日本一古いといわれる道後温泉は、古くから松山の観光の目玉です。

ここ最近は、道後温泉駅付近に新しい目玉がいくつか出来、よりのんびりと楽しいスポットになりました。

◎録音(取材)の時、工事現場が近くにあって、音がすごかったので、お願いして工事をしばらくストップしていただきました。
協力していただきすごくうれしかったです。

2003年4月14日 (月)

山里に響くバタバタ茶せんの調べ

北日本放送 報道制作局アナウンス部 佐藤 栄治

富山県の最も東、新潟県と接する県境の町。朝日町蛭谷地区では室町時代よりも前から、バタバタ茶という珍しいお茶を飲む習慣がある。このバタバタ茶は黒茶と呼ばれる醗酵茶で、全国的に見ても生産量が極めて少ないお茶で、富山県内では現在この朝日町蛭谷地区にしか伝わっていない。
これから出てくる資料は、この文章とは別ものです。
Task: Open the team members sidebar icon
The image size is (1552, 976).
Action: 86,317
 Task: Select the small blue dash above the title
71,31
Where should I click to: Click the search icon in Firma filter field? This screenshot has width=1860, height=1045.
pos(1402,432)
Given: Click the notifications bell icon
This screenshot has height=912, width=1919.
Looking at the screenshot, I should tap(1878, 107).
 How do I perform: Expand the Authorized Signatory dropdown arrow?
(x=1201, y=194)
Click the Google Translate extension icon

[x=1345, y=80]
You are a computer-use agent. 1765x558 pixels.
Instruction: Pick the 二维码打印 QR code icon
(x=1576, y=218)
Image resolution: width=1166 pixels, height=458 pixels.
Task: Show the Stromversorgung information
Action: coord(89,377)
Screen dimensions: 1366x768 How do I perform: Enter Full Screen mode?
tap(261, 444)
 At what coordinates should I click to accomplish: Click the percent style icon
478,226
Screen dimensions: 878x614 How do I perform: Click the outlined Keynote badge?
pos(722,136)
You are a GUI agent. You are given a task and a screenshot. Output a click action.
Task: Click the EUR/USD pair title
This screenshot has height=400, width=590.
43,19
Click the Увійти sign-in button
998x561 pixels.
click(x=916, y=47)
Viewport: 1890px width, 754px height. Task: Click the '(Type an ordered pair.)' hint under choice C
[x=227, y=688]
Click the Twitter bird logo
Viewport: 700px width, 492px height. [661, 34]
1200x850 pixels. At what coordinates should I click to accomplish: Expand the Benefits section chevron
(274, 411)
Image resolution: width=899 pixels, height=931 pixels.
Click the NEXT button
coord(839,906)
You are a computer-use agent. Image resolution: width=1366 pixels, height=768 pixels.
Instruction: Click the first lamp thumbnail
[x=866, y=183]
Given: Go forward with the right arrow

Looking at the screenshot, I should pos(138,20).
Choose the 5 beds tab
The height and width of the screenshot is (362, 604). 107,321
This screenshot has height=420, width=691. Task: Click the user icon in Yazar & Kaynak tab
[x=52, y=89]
2本の竹を束ねた手製の特別の茶筅で、茶碗の淵を叩きながらバタバタと大きな音をさせながら点てるお茶である。

このバタバタ茶はこの地区のおばあちゃんたちによって、代々守り伝えられてきた。蛭谷に暮らす人々にとっては、嬉しい時や祖先を祭るときなど生活になくてはならないものである。

しかし、最近では過疎化と核家族化によってかってほどの賑わいを失ったと地元の人は言う。それでも「地域のコミュニケーションの場として、またお年寄りの元気の場として大切にして行きたい。」と考える地元に人たちが多い。

山里に暮らす元気なお年よりたちの声が響くバタバタ茶会の雰囲気を、このバタバタ茶筅の調べにのせて紹介する。

半世紀以上の歴史を持つ録音構成番組。全国の放送局がその土地ならではの風俗をそこでしか聞くことのできない音とともに紹介します。